Following his return from Norway Rose was employed in a civilian role with the government based at Siemens facility at Wuppertal assisting in expediting the production of armaments at Krupp and Siemens. He remained employed in this role until the end of the war. At the end of 1944 the local Nazi party made him commander of Essen-Heisingen’s Volksturm units, but later resigned and refused to participate after he came to the conclusion that its deployment was wrong and criminal, as it was neither organised or controlled by the German army.

==Post war==
Rose died in his sleep in his home at the age of 84 on 6 December 1969. He received a military funeral with an honour guard made up of four officers of the Bundesmarine. Among those attending were Walther Forstmann, representing the knighthood of the order of Pour le Mérite and Rear Admiral Hermann Boehm.

==Personal life==
At the age of 28 Rose married 20 year old Anne-Marie Siemers in St. Mariens church in Flensburg on 20 September 1913. The couple had four children, Heinz Viktor, born on 18 July 1920; Gerd, born on 13 February 1925; Helga, born on 8 October 1920 and Christian Songenfrei, born on 2 February 1930. Anne-Mare died of cancer on 3 January 1943. After serving with German Army in France, Norway, Yugoslavia and Italy Heinz Viktor Rose was killed on the Eastern Front in 1944.
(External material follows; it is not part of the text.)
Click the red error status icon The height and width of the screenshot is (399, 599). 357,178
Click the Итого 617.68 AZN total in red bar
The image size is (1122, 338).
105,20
On 29 January 1949 the now 63 year old Rose married 44 year old widow Theodora Brügmann Brickenstein, who bought her five children to the relationship, Rudolf, Peter, Karolina, Wilhelm Rolf-Jürgen and Hans-Joachim.

==Honours==
On 20 December 1917 Rose was awarded the Pour le Mérite. He was also awarded the Ritterkreuz des Hohenzollerschen Hausordens mit Schwertern (Knights Cross of the Hohenzollern House Order with Swords).